C’était le but de l’isolement, de la calomnie, de l’humiliation, de l’insécurité et de l’arbitraire constant, intentionnellement mis en scène par ces États, le tout sous l’épée constante de Damoclès de l’extradition vers les États-Unis. (...)

même en Allemagne, malheureusement, on mesure deux poids et deux mesures : Alors que dans le cas de Navalny, on s’indigne à juste titre que quelqu’un soit persécuté et menacé - également sous prétexte de violation de la liberté sous caution, d’ailleurs - dans le cas d’Assange, on ferme les yeux. On peut supposer que la coopération des services de renseignement allemands avec la CIA et la NSA, au détriment de leur propre population, est un bien plus important que le maintien de l’État de droit et la défense des droits de l’homme. (...)

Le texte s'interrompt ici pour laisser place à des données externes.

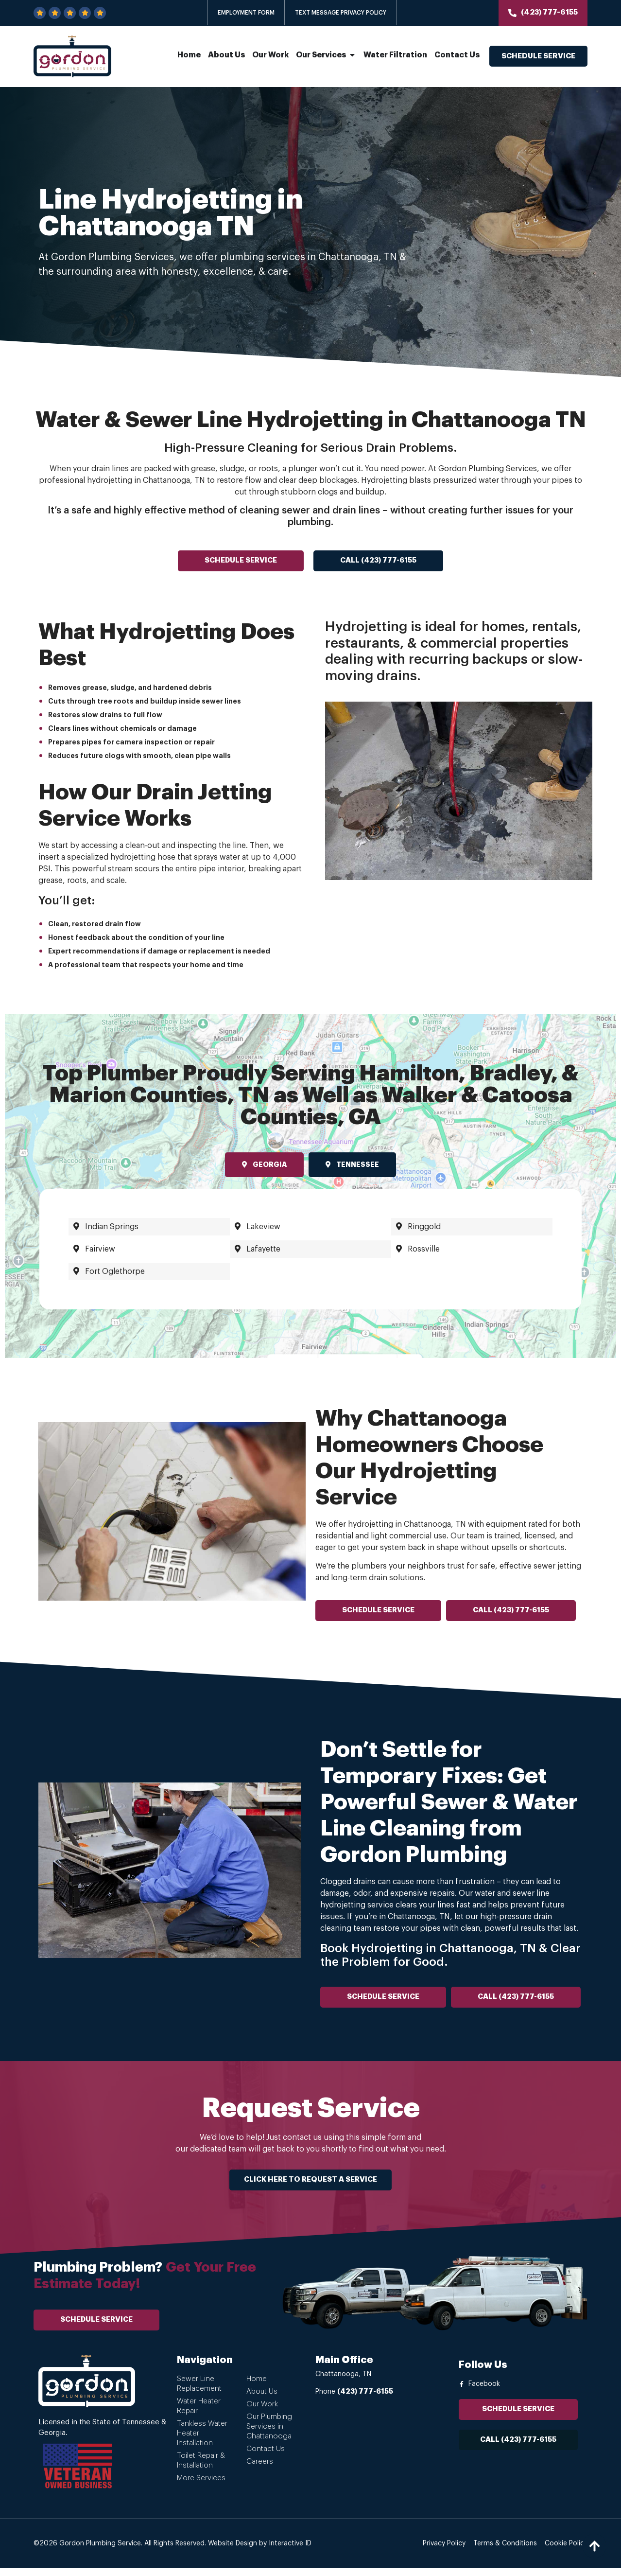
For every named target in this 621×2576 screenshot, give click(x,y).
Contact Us (265, 2456)
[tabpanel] (310, 1249)
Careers (259, 2469)
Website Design (232, 2551)
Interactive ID (290, 2551)
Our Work (262, 2412)
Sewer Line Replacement (199, 2391)
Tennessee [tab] (352, 1164)
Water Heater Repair (199, 2413)
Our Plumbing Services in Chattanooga (269, 2434)
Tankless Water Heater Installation (202, 2441)
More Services (201, 2485)
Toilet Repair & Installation (201, 2468)
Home (256, 2386)
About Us (261, 2399)
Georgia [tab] (264, 1164)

J’ai rapporté au Conseil des droits de l’homme à Genève et à l’Assemblée générale à New York la persécution illégale d’Assange et le refus des États concernés - mais aucune réaction. J’ai demandé à plusieurs reprises au Haut Commissaire aux droits de l’homme de se réunir en personne à ce sujet et j’ai été ignoré. J’ai appelé d’autres États à exercer une influence, mais je suis presque toujours tombé sur un mur de silence embarrassé. J’ai donc vu les institutions de l’État de droit, dont j’avais toujours cru la fonctionnalité, échouer sous mes propres yeux. (...)

Les États-Unis ne sont pas tant préoccupés par le fait de punir personnellement Assange que par l’effet dissuasif global pour les autres journalistes, publicistes et activistes. Une procédure longue et tortueuse les arrangerait bien. Alors peut-être que la Haute Cour britannique leur renverra à nouveau l’affaire en raison des nombreuses erreurs de la première instance. Et puis, dans quelques années, l’affaire ira devant la Cour suprême. (...)

. L’administration Biden ne voudra pas jouer avec la CIA et la NSA. Même sous le prix Nobel de la paix Barack Obama, les préoccupations de "sécurité nationale" avaient la plus haute priorité, les meurtres par drones ont été institutionnalisés et les lanceurs d’alerte ont été sévèrement punis, tandis que les criminels de guerre et les tortionnaires jouissaient de l’impunité. Rien ne changera sous Biden à cet égard.